My tongue is in my hand…

why do i only have questions?

Posted on: October 19, 2011

I go back and forth about blogging. About what to blog, about how I feel about blogging it…

I don’t know how I feel about much lately. It is too busy. I am trying. Those same familiar feelings and fears keep toying with me. I am afraid I am only “playing’ okay, and I am not. At all.

 

I fear I’m not using my grace well. Perhaps it is broken that I need. Always. Perhaps that’s precisely where I should be. But I’m not even there.

I’m in a maze, a hamster wheel.

 

I want more. Same old story. I expect more. I feel more is expected. I want to meet it, to rise and meet it – all that is before me.

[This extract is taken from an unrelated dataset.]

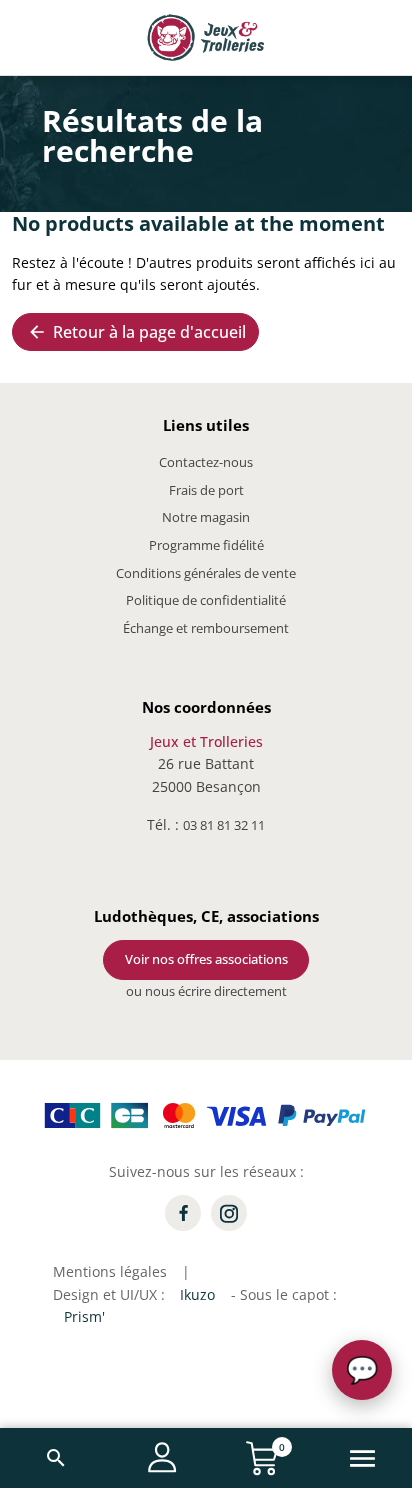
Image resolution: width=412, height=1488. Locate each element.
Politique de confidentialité (206, 600)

But how? Where do I carve this all out? There is so much. Tangible and intangible.

I want to know.

I wait.

Perhaps, I sleep.

It is necessary. But is it too much? Too little? Why do I only have questions? so, so many questions.

Forgive me. I am perhaps a bigger mess than I’ve been leading one to be.

1 Response to "why do i only have questions?"

I like to think of you in more a maze than a hamster wheel. A maze has a path. It has choices – left, right, straight – and things are new at every turn. A hamster wheel is continuous, never changes, and has no end other than to get off.

You’re writing – and the thoughts that provoke it – are anything but that.

I hope you’ll stay in the maze a while. And write about it.